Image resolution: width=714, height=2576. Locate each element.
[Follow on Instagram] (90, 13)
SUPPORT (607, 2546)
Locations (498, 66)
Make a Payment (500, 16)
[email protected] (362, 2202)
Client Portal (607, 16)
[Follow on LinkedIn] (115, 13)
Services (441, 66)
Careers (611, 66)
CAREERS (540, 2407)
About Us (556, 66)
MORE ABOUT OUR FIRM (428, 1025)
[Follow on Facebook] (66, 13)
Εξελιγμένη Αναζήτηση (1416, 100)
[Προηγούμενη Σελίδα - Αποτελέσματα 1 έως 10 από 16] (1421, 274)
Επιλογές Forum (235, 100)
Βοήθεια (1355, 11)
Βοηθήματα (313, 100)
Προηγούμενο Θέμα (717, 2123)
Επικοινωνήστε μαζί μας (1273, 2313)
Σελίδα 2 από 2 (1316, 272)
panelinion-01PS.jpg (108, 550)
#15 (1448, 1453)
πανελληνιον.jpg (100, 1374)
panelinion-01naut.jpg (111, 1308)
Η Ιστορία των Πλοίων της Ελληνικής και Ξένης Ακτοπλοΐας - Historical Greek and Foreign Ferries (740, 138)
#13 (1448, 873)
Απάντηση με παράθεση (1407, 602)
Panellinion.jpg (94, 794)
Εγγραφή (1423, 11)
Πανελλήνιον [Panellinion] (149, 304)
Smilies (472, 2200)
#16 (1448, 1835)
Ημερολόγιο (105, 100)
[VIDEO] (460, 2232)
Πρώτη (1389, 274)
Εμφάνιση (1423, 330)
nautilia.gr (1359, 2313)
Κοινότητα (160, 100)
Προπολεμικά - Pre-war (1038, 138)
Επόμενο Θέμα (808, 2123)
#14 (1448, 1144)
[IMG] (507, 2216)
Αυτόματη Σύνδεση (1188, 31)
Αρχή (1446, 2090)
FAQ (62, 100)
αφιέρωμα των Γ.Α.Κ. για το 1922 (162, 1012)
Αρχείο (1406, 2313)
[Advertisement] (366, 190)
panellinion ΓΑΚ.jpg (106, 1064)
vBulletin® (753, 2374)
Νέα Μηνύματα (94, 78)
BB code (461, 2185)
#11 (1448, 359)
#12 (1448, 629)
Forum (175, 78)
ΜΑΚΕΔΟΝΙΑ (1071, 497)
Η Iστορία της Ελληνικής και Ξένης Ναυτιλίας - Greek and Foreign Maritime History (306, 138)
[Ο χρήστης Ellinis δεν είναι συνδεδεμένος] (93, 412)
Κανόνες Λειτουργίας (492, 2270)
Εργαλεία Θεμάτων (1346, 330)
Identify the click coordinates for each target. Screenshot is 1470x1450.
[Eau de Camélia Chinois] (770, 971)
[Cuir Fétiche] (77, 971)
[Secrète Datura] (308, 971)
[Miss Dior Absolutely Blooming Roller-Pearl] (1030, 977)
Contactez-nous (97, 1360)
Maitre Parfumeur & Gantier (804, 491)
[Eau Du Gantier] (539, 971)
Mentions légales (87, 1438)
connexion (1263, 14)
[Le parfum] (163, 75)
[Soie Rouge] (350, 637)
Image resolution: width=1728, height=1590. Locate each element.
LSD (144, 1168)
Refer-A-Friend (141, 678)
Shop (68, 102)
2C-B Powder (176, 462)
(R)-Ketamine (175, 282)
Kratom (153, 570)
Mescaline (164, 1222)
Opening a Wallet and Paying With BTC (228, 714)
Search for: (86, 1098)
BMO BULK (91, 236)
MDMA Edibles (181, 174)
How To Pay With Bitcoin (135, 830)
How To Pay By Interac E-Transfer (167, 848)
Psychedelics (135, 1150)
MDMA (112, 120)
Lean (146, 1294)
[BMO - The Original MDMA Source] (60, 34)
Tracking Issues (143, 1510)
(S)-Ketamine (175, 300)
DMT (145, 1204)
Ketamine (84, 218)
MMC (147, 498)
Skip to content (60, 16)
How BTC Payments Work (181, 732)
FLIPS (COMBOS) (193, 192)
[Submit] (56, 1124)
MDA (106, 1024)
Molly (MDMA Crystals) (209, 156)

================================

*Problem details*: Write out exactly the lines that fall from the line with "[email protected] (362, 2202)" to the line with "Κανόνες Λειτουργίας (492, 2270)" in the records above, keeping both ends.

*Exercise solution*:
[email protected] (362, 2202)
Client Portal (607, 16)
[Follow on LinkedIn] (115, 13)
Services (441, 66)
Careers (611, 66)
CAREERS (540, 2407)
About Us (556, 66)
MORE ABOUT OUR FIRM (428, 1025)
[Follow on Facebook] (66, 13)
Εξελιγμένη Αναζήτηση (1416, 100)
[Προηγούμενη Σελίδα - Αποτελέσματα 1 έως 10 από 16] (1421, 274)
Επιλογές Forum (235, 100)
Βοήθεια (1355, 11)
Βοηθήματα (313, 100)
Προηγούμενο Θέμα (717, 2123)
Επικοινωνήστε μαζί μας (1273, 2313)
Σελίδα 2 από 2 (1316, 272)
panelinion-01PS.jpg (108, 550)
#15 (1448, 1453)
πανελληνιον.jpg (100, 1374)
panelinion-01naut.jpg (111, 1308)
Η Ιστορία των Πλοίων της Ελληνικής και Ξένης Ακτοπλοΐας - Historical Greek and Foreign Ferries (740, 138)
#13 (1448, 873)
Απάντηση με παράθεση (1407, 602)
Panellinion.jpg (94, 794)
Εγγραφή (1423, 11)
Πανελλήνιον [Panellinion] (149, 304)
Smilies (472, 2200)
#16 (1448, 1835)
Ημερολόγιο (105, 100)
[VIDEO] (460, 2232)
Πρώτη (1389, 274)
Εμφάνιση (1423, 330)
nautilia.gr (1359, 2313)
Κοινότητα (160, 100)
Προπολεμικά - Pre-war (1038, 138)
Επόμενο Θέμα (808, 2123)
#14 (1448, 1144)
[IMG] (507, 2216)
Αυτόματη Σύνδεση (1188, 31)
Αρχή (1446, 2090)
FAQ (62, 100)
αφιέρωμα των Γ.Α.Κ. για το 1922 (162, 1012)
Αρχείο (1406, 2313)
[Advertisement] (366, 190)
panellinion ΓΑΚ.jpg (106, 1064)
vBulletin® (753, 2374)
Νέα Μηνύματα (94, 78)
BB code (461, 2185)
#11 (1448, 359)
#12 (1448, 629)
Forum (175, 78)
ΜΑΚΕΔΟΝΙΑ (1071, 497)
Η Iστορία της Ελληνικής και Ξένης Ναυτιλίας - Greek and Foreign Maritime History (306, 138)
[Ο χρήστης Ellinis δεν είναι συνδεδεμένος] (93, 412)
Κανόνες Λειτουργίας (492, 2270)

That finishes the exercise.